Dataset entries:

.....

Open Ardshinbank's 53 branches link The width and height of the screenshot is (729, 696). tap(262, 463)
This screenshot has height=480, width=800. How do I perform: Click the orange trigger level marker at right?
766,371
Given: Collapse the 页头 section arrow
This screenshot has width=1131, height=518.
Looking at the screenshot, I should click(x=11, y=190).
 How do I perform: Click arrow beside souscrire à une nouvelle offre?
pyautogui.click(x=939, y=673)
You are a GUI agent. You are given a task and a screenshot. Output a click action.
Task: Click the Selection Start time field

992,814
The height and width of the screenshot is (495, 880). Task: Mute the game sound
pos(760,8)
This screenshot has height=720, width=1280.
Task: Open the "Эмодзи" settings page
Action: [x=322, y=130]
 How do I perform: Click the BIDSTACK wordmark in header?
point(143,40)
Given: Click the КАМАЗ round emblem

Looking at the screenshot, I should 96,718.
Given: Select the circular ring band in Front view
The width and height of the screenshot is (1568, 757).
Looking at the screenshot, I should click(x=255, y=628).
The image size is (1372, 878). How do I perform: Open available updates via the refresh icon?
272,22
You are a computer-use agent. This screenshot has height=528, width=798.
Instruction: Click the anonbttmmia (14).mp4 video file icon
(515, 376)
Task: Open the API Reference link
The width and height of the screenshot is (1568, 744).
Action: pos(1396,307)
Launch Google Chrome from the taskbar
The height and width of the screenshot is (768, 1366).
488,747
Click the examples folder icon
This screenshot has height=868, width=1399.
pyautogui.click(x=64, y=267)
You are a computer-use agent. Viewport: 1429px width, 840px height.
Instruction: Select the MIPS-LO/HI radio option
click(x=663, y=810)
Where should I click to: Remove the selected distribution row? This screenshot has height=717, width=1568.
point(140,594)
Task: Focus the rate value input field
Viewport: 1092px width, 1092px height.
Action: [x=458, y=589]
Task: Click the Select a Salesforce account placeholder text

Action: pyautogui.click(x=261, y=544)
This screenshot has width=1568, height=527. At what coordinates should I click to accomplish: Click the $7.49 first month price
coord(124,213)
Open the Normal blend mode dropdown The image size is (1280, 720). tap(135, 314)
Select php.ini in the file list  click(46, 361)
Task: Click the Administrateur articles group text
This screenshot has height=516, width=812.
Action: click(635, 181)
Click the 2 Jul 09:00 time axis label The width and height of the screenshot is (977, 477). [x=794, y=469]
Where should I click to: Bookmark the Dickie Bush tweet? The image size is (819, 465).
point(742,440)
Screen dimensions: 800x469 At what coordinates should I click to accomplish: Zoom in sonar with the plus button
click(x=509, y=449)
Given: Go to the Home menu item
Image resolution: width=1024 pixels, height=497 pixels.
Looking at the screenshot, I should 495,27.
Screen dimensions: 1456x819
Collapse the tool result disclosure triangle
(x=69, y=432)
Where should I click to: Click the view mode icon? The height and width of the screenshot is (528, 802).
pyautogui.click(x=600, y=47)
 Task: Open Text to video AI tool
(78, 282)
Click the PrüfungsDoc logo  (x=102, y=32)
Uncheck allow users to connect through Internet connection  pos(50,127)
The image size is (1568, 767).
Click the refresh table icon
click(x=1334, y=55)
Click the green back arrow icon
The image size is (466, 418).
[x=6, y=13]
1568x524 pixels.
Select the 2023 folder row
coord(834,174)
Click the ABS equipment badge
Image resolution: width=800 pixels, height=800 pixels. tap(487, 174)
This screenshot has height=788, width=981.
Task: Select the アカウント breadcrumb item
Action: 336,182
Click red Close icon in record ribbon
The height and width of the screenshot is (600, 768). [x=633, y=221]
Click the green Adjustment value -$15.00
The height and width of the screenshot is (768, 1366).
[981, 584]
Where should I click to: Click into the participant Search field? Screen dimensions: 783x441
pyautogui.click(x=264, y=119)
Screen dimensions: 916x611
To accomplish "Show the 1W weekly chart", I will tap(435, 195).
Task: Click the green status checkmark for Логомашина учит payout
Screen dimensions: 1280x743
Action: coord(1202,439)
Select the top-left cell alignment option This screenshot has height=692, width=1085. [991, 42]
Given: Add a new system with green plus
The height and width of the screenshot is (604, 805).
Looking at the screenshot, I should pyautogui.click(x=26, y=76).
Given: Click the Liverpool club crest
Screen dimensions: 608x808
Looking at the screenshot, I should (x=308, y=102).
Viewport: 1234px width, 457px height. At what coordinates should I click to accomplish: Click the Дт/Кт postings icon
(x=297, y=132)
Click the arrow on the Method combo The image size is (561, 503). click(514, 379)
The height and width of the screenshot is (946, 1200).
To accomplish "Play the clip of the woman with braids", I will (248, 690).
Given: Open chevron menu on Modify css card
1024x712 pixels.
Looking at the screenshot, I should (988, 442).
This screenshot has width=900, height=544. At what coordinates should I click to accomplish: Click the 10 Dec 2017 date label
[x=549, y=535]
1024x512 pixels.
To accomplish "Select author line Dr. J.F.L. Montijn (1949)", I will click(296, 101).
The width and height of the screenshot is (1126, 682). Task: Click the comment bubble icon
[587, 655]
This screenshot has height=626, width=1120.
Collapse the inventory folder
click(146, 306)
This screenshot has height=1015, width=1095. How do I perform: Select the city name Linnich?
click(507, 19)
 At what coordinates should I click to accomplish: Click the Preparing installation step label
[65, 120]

.....

Among the lines above, repeat exactly those from the line with "Select the top-left" to the line with "1024x512 pixels.", counting both ends.

• _WRITTEN SOLUTION_:
Select the top-left cell alignment option This screenshot has height=692, width=1085. [991, 42]
Given: Add a new system with green plus
The height and width of the screenshot is (604, 805).
Looking at the screenshot, I should pyautogui.click(x=26, y=76).
Given: Click the Liverpool club crest
Screen dimensions: 608x808
Looking at the screenshot, I should (x=308, y=102).
Viewport: 1234px width, 457px height. At what coordinates should I click to accomplish: Click the Дт/Кт postings icon
(x=297, y=132)
Click the arrow on the Method combo The image size is (561, 503). click(514, 379)
The height and width of the screenshot is (946, 1200).
To accomplish "Play the clip of the woman with braids", I will (248, 690).
Given: Open chevron menu on Modify css card
1024x712 pixels.
Looking at the screenshot, I should (988, 442).
This screenshot has width=900, height=544. At what coordinates should I click to accomplish: Click the 10 Dec 2017 date label
[x=549, y=535]
1024x512 pixels.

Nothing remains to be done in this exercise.